Reports say Kylie Jenner and Travis Scott are taking a break (Picture: Dia Dipasupil/FilmMagic)

When we heard that Kylie Jenner and Travis Scott may have broken up, we were more than a little upset.*

*Don’t judge us, our lives are empty and celeb relationships are all we have.

But then came a glimmer of hope; reports that the parents of icon Stormi Jenner may not have properly called it quits, but that they’re just taking a break.

Now, your own experiences will influence your reaction to this news.

You’ll either breathe a sigh of relief, reassured that all is well in the Jenner camp, or you’ll go straight to the ‘well, they’re doomed’ reaction.

Taking a break often acts as just a stop on the road to a breakup, deployed when a relationship is already past repair.

Does taking a break ever actually work? Are there ways that you can make a break benefit your relationship, rather than just serving to delay the inevitable split?

We spoke to some experts to outline the basic rules for making a break work to its maximum potential.

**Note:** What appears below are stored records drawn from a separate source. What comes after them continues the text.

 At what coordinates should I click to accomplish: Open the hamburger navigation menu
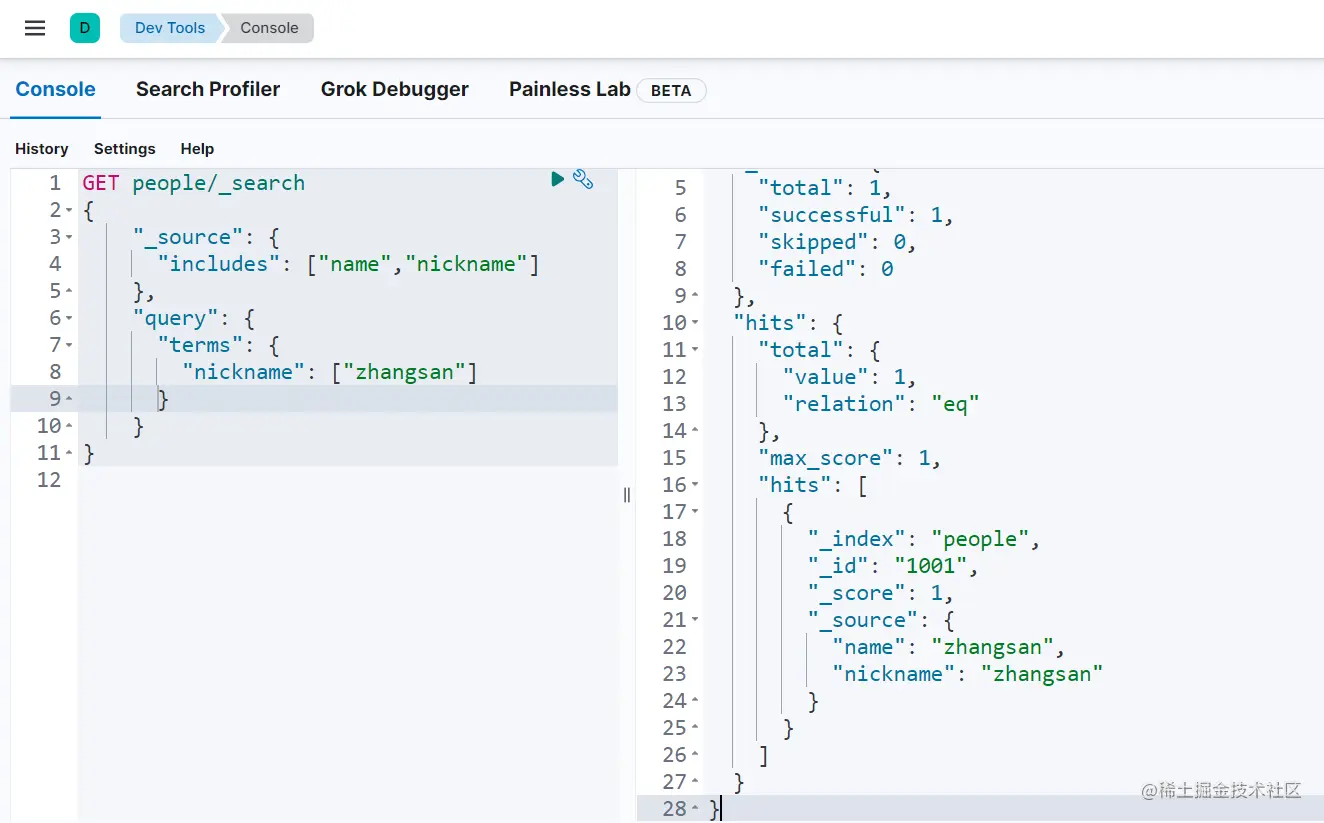(35, 28)
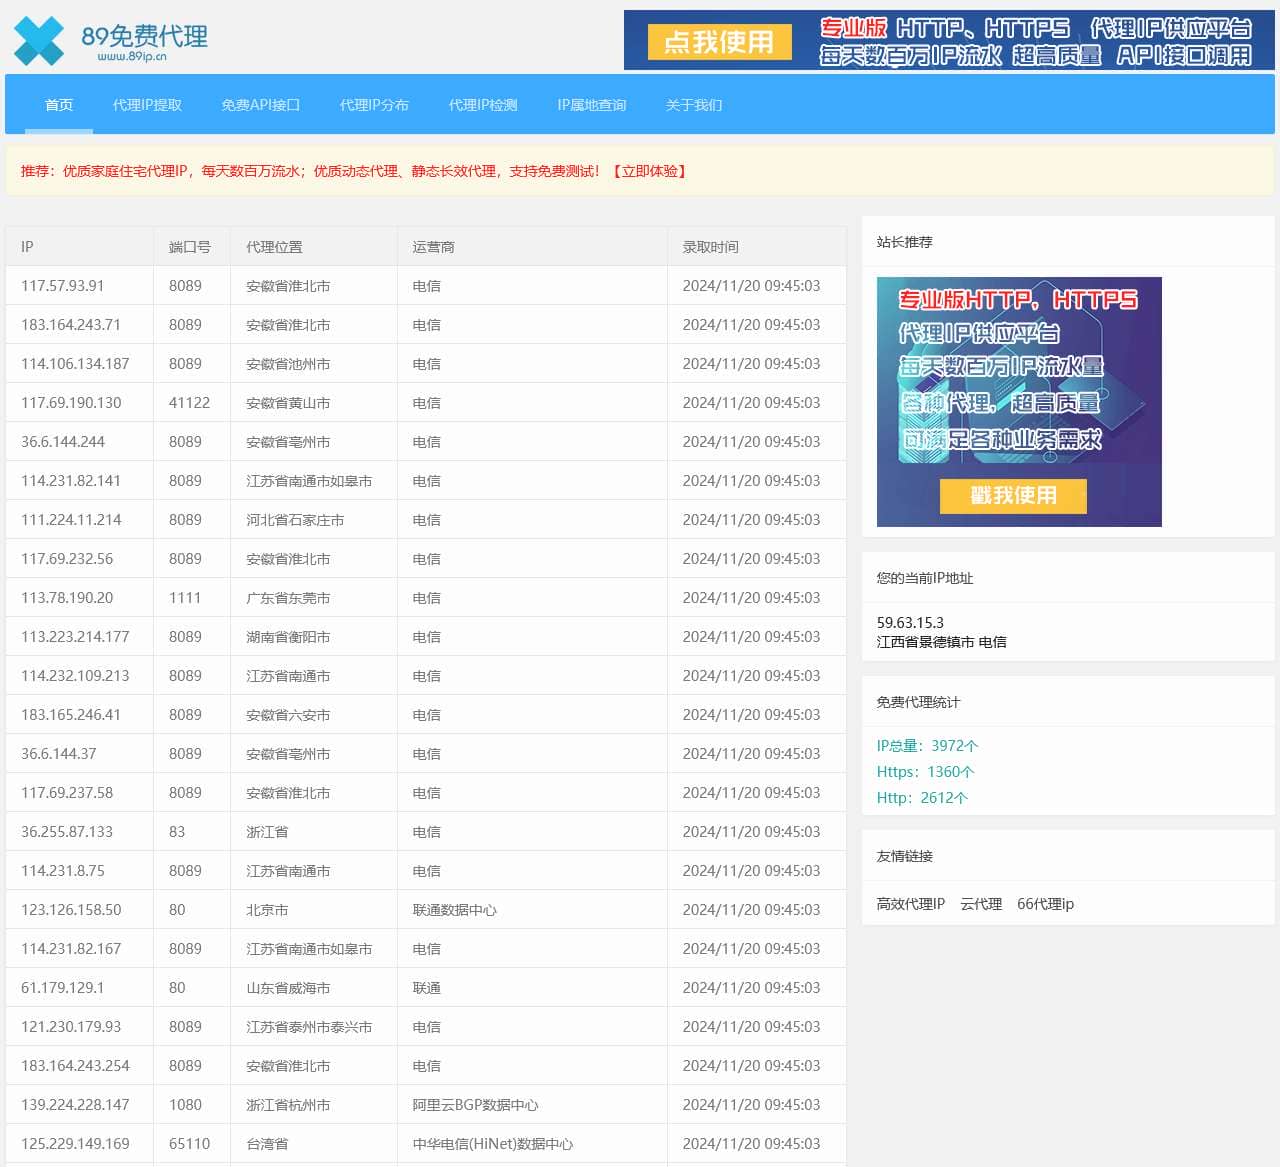This screenshot has width=1280, height=1167.
Task: Open the IP属地查询 page
Action: [591, 105]
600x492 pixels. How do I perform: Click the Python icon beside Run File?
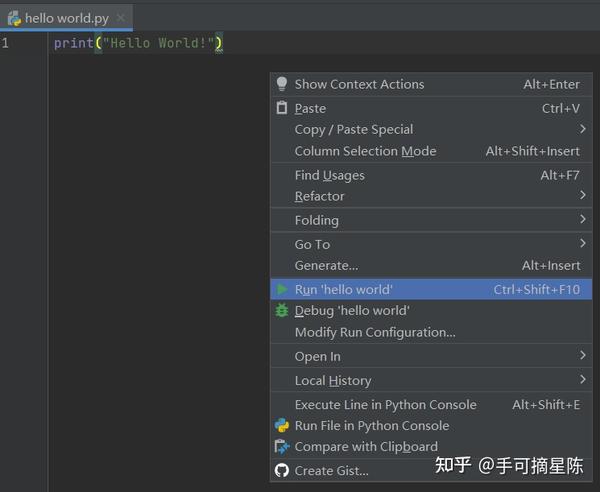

Of course, even the most perfectly planned break won’t fix a relationship that’s absolutely awful and built to fail, but these are steps to ensure taking a break isn’t pointless.

Decide on an objective

Why are you taking a break? What exactly are you hoping to get out of it?

If the answer is ‘I hate them so much and need them to get out of my face’, a break probably isn’t the right option… you need a breakup.

Don’t decide to do a temporary split in the heat of the moment, without proper thought.

Be clear with each other about what this break is actually for, whether it’s to have some time to reflect alone, get some distance, or allow for personal healing.

Stephanie Tumba, the managing director of Celest Connections and Matchmaking and the author of 100 Dates and a Wedding tells Metro.co.uk: ‘When one agrees to “pause” the relationship, one must use that period to turn it into a strength, trying to understand what is wrong with the relationship and how to change things.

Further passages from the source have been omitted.